Finalmente, Eco logra vencer a Jorge de Burgos. ¡Que se vaya con su Aristóteles al Infierno el viejo loco! ¿Cómo es eso? No sé ustedes, pero yo, hermanos amadísimos, reí por montones leyendo esta obra, me divertí, porque en medio de los crímenes, el suspenso, las intrigas y la constante amenaza de la condenación eterna, e incluso de los sublimes arrebatos amorosos de Adso y las descripciones preciosas del paisaje circundante y la abadía, la obra está salpicada, en especial en momentos de alta tensión, de palabras, dichas o pensadas por los protagonistas, y situaciones cómicas. ¿Cómo no reírse cuando Ubertino intimida a Adso con sus apretones y miradas? ¡Adso, por Dios, Ubertino es un santo, no es Berengario! Aunque debo admitir que hay un personaje que me inquieta mucho y que, aun cuando me hizo reír también, me produjo mucha tristeza, por su vida tan llena de dificultades, por ser tenido como un monstruo. Me parece que a este personaje Rosseau lo podría presentar como ejemplo vivo de su célebre frase “el hombre nace sano, la sociedad lo corrompe”; porque si Salvatore es un monstruo, es porque en su periplo vital todos aquellos con quienes se tropezó contribuyeron a deformar su figura y su espíritu.

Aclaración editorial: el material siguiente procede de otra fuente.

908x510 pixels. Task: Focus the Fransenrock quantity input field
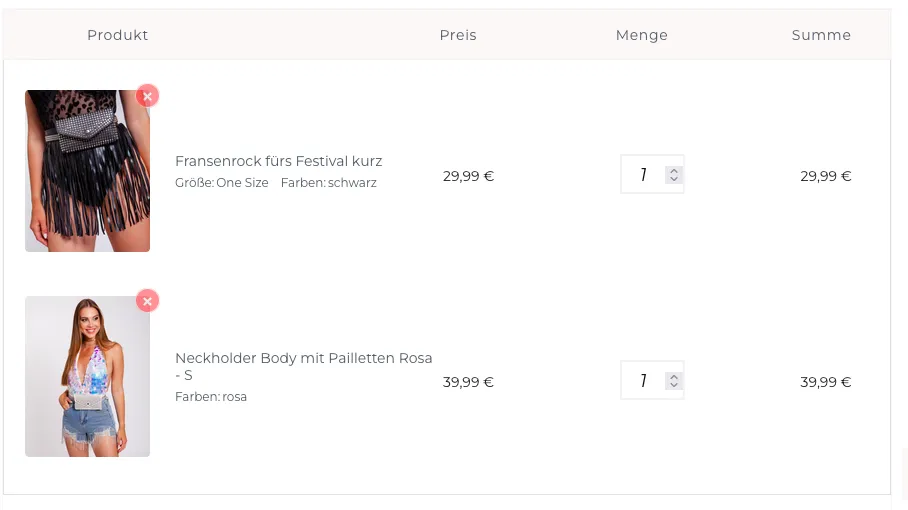643,174
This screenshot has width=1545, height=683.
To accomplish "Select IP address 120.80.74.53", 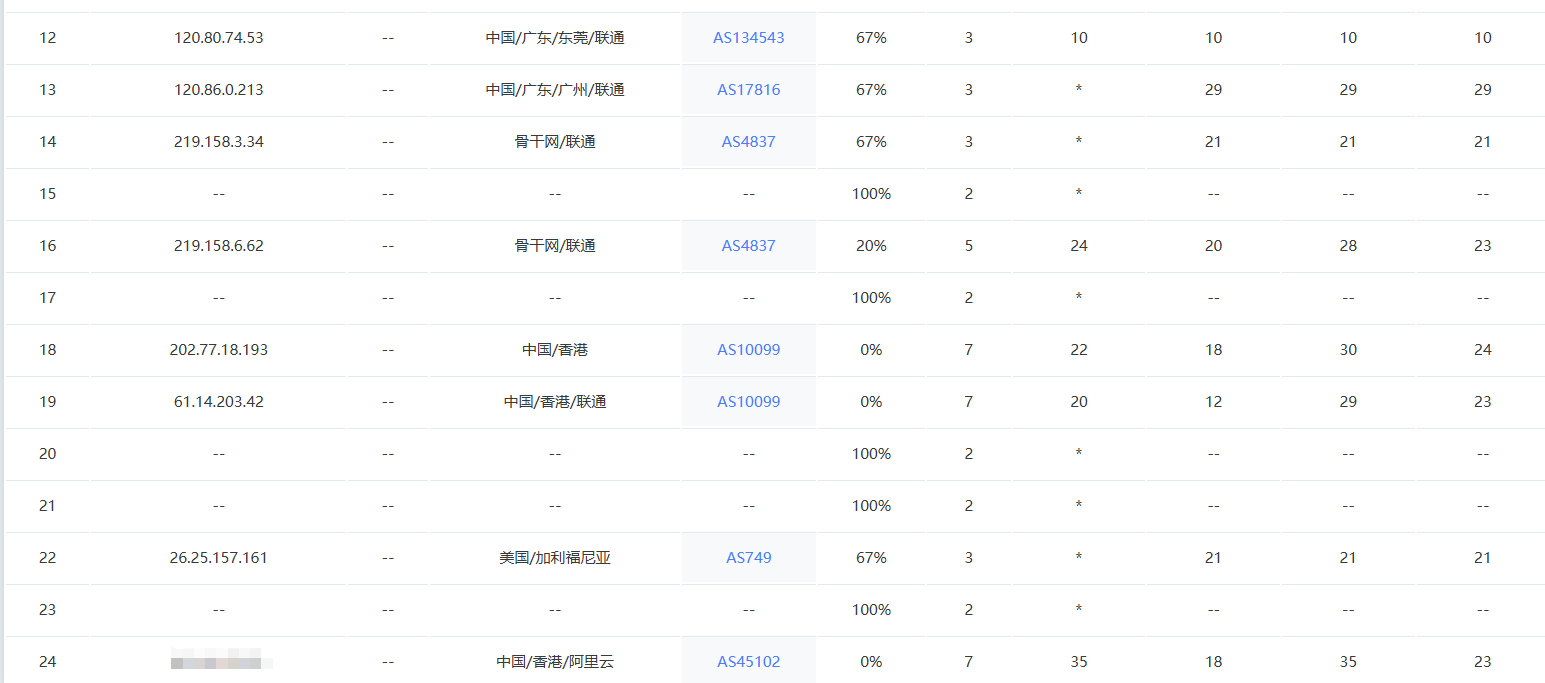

Cambiando de tema, sí, hermanos míos, eso hago para ganarme el pan (y apenas obtengo para medio pan), ejerzo un oficio muy antiguo: el de escribano, escribiente, transcriptor o, como se usa más en estos días, digitador. Claro, oficio que se hace ya no con pluma, tintero y papel sino con teclado, pantalla, impresora y ésta última si lleva la tinta y el papel. Así que, de alguna manera, estoy emparentado en materia de trabajo con los monjes del scriptorium. La diferencia mayor es que ellos, los monjes medievales que describe Adso, adoran su trabajo, sienten que hacen una labor muy importante (casi nada, conservar el legado de grandes filósofos, teólogos, poetas, alquimistas…) mientras que yo, a diario me enfrento con memoriales mal redactados, he imagino que Temis tiene los ojos vendados no por imparcial sino porque no quiere leer esos escritos, y de ahí el llamado “represamiento de la justicia”. Y hasta bastante falta les hace a mis clientes, los simples y los abogados (los simples con título), que Guillermo de Baskerville les dé unas clases de lógica, porque salen con unas marañas que ni ellos mismos se entienden.


¡Ah, hermanos míos, cómo me gustaría estar encorvado, en mi mesa, con la pluma en la mano, copiando un libro exquisito en un pergamino virgen, escuchar, por sortilegio de los signos gráficos, la voz de algún sabio! ¡Eso en vez de esta atroz realidad, estar encorvado, en mi mesa, con los dedos en el teclado, haciendo aparecer en la pantalla del computador, en letras, las palabras que me dice un mediocre, un simple!